To make both work you don't have to return a vector, you can return a
proxy object that acts like a vector but in fact is a reference to the
matrix. It would modify the matrix if you modify it.

2006/5/20, Ivaylo Beltchev <ivo@adelphia.net>:
Hi

I am trying to create a library for matrix and vector operations. matrix and vector are going to be full userdata.

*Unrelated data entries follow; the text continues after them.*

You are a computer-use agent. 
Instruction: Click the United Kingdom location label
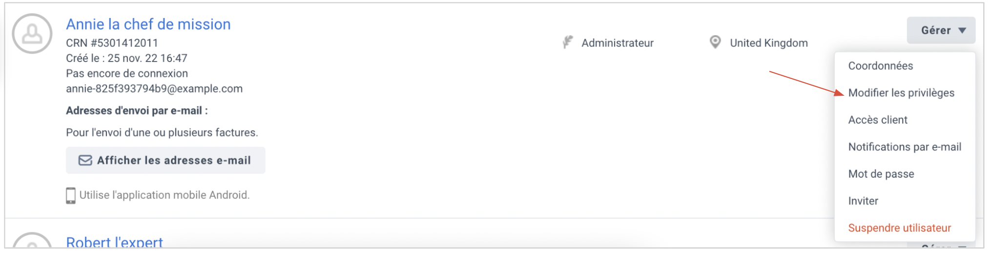(769, 43)
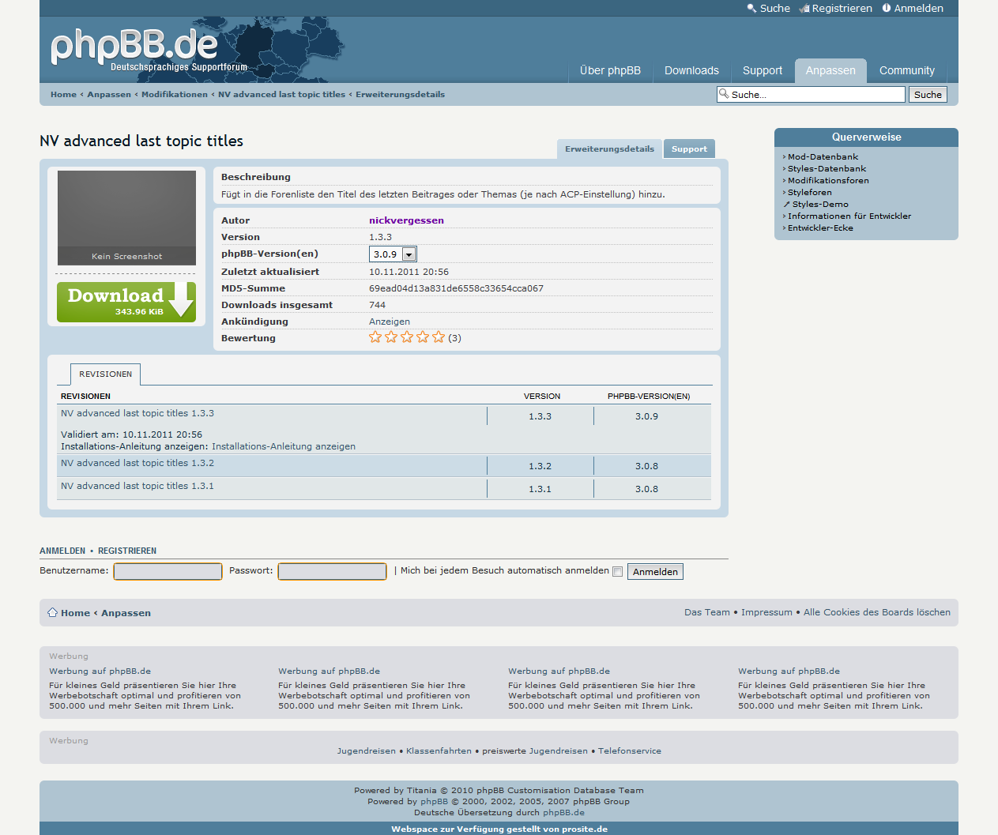Screen dimensions: 998x835
Task: Click the Anmelden power icon at top
Action: click(887, 8)
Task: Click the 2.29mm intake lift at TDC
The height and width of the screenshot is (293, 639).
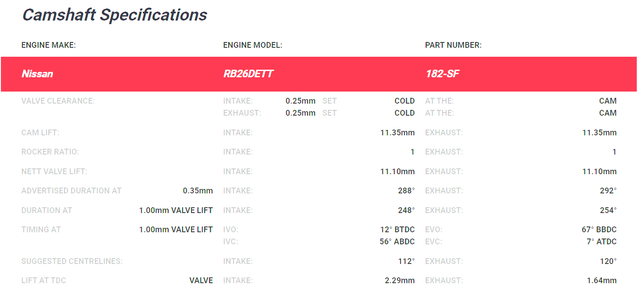Action: click(400, 280)
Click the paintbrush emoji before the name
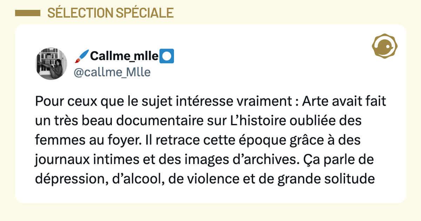The image size is (421, 221). (x=81, y=56)
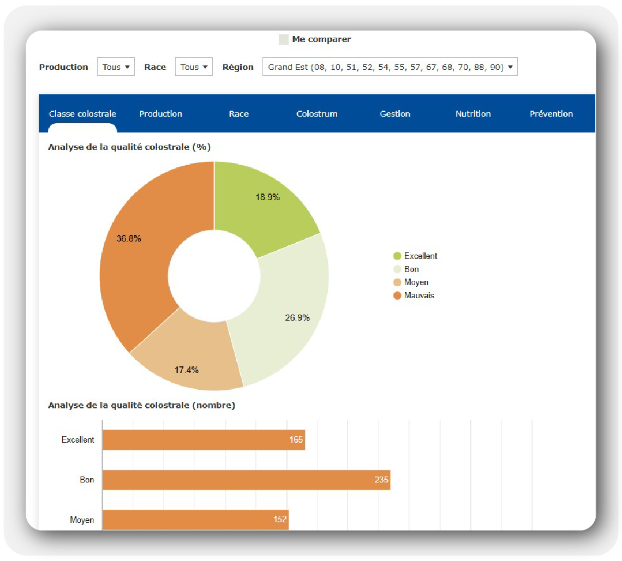Select the Classe colostrale tab

click(82, 114)
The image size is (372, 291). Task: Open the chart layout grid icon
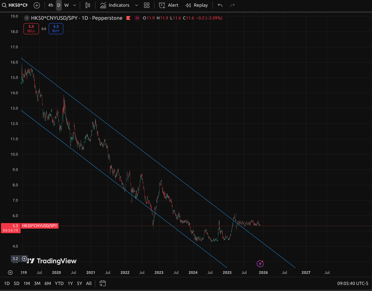(147, 5)
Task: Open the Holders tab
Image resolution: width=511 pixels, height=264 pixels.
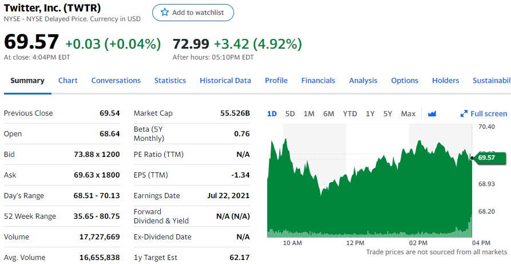Action: click(445, 81)
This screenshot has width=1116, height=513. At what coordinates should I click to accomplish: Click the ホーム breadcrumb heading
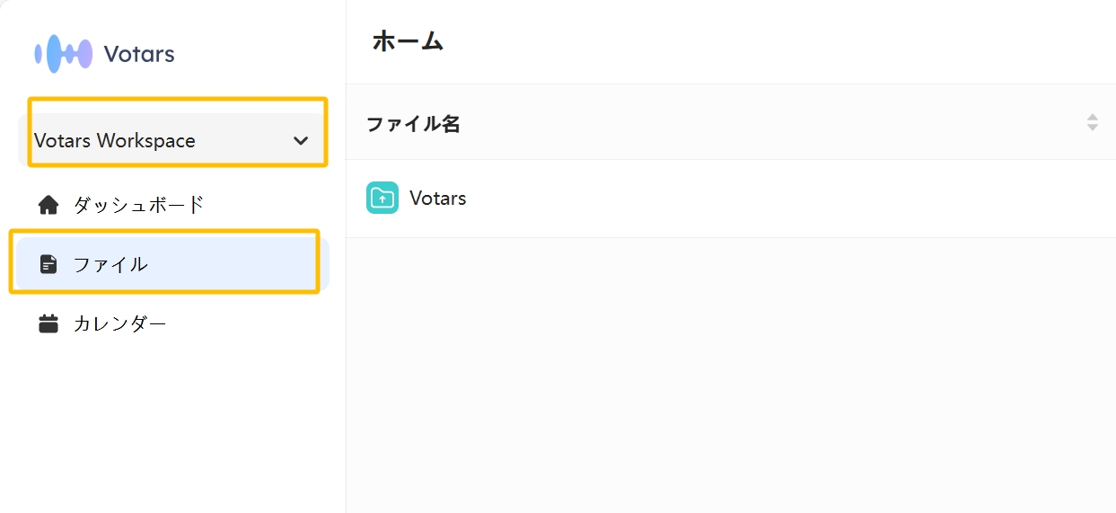tap(408, 40)
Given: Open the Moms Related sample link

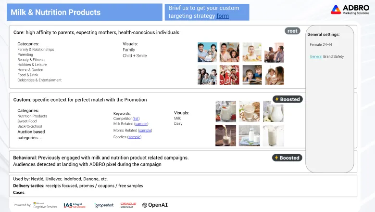Looking at the screenshot, I should pos(145,130).
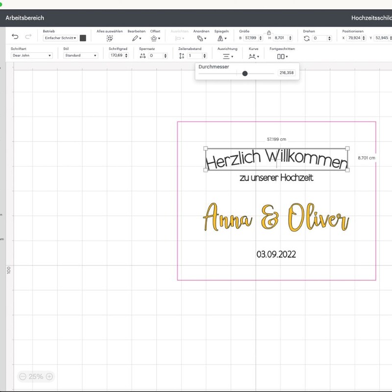Viewport: 392px width, 392px height.
Task: Expand the Schriftart Dear John dropdown
Action: coord(32,55)
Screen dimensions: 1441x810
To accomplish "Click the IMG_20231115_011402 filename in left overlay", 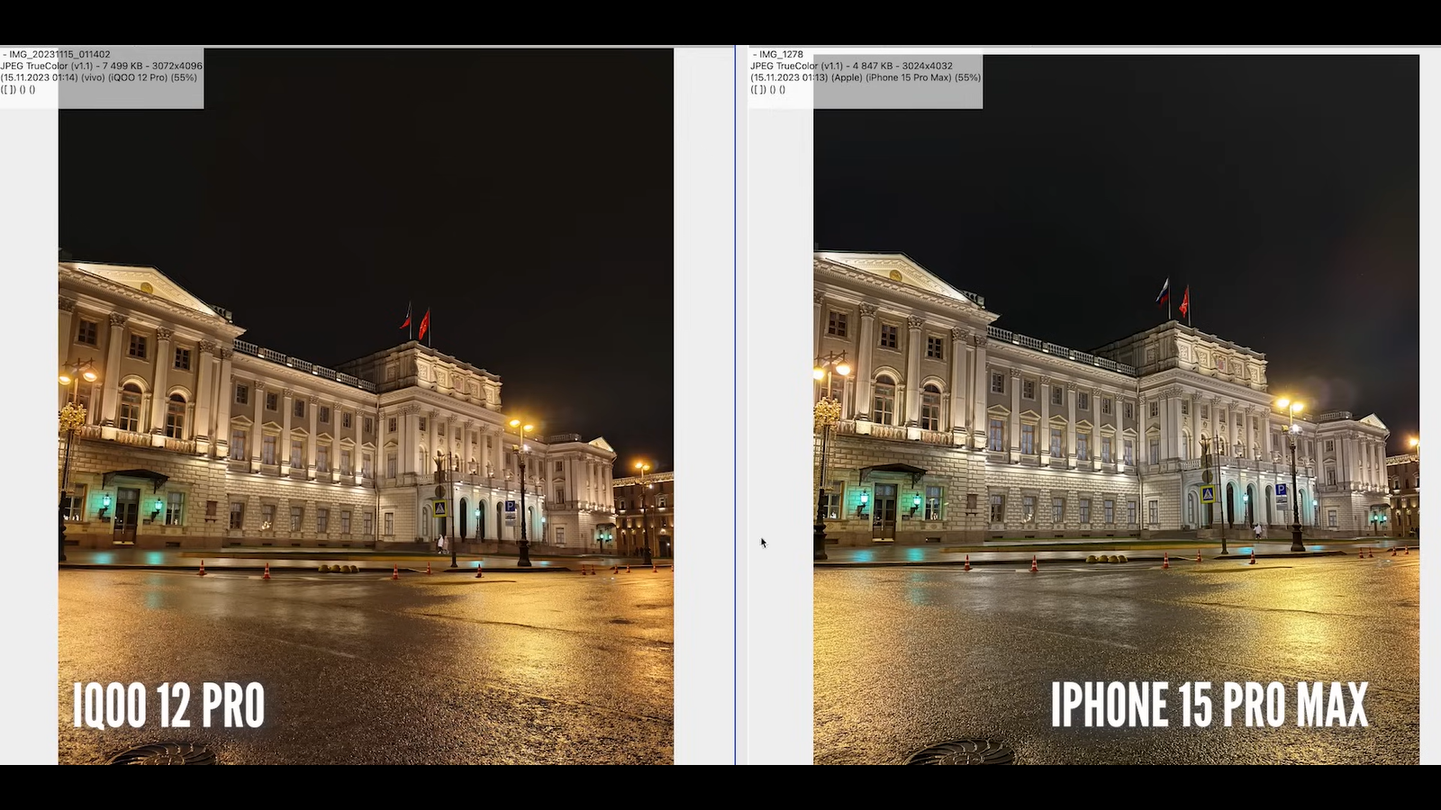I will coord(59,55).
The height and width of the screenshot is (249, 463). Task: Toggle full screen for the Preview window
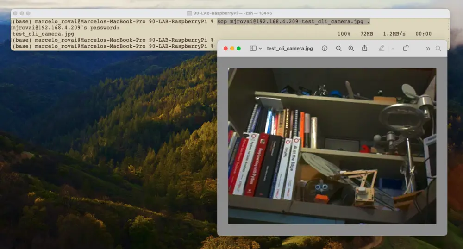tap(238, 48)
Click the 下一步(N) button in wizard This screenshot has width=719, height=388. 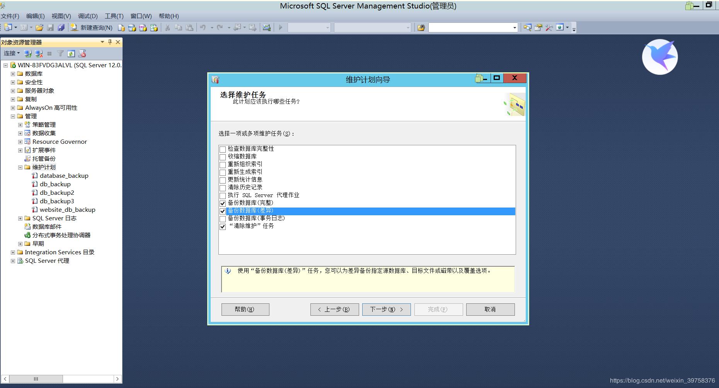coord(386,309)
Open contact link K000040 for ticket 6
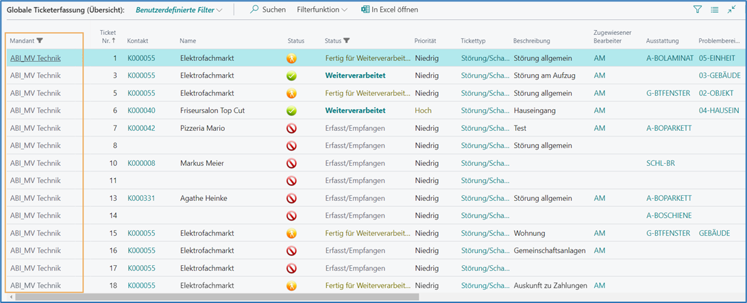 point(141,110)
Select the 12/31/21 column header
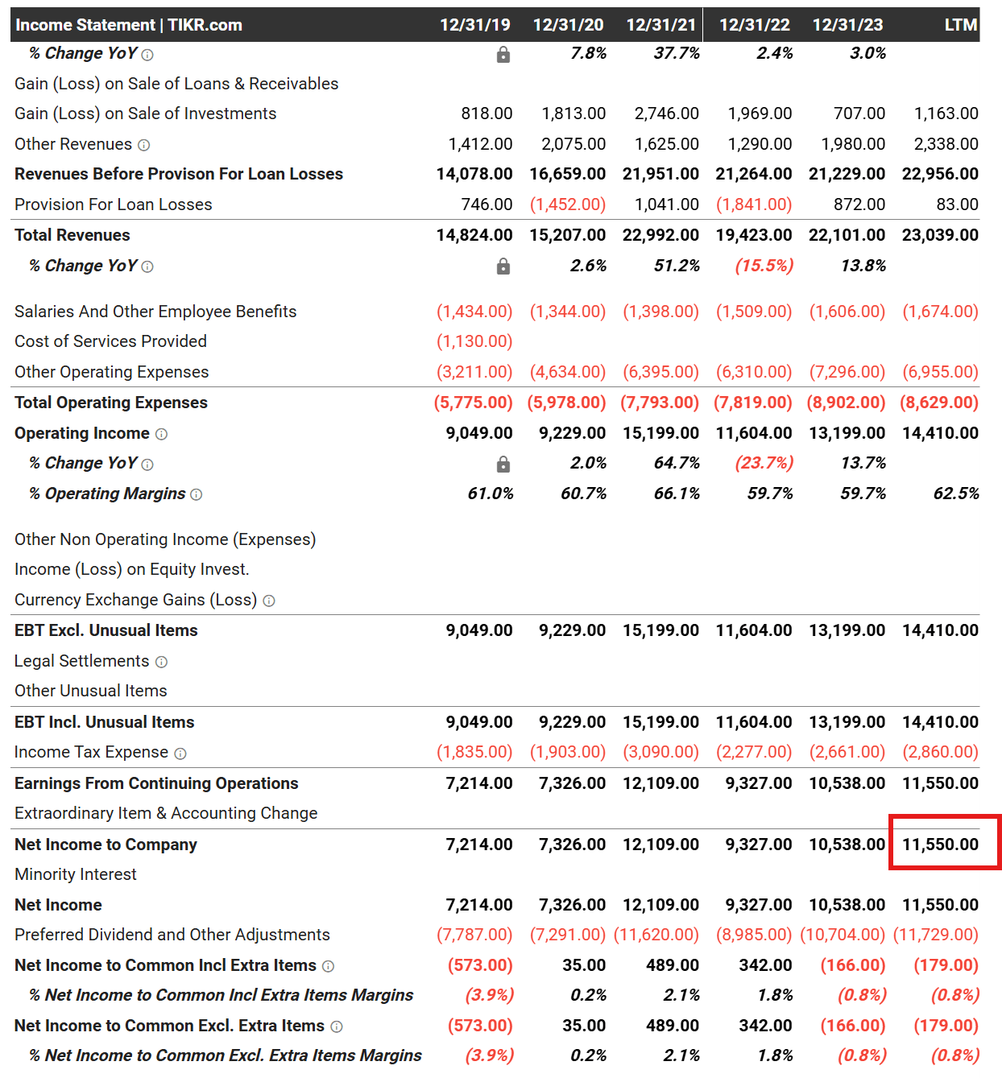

Vectors are easy. I can define __index to return x, y, or z, and __newindex to set them. Then I can do this:
1) a=vector.x -- get the value of x from the vector
2) vector.x=0 -- modify the vector

The matrices prove to be trickier. I want to be able to do this, like in C:
1) a=matrix.position -- get the value of the position (creates a new vector)
2) a=matrix.position.x -- get the value of x from the position
3) matrix.position.x=0 -- directly set the value inside the matrix

The problem is that (3) is equivalent to this:
3a) a=matrix.position; a.x=0
It will create a copy of the position, and set its x to 0. The actual matrix will not be modified. It would work in C because in C matrix.position is not the value of the position, but a reference to it.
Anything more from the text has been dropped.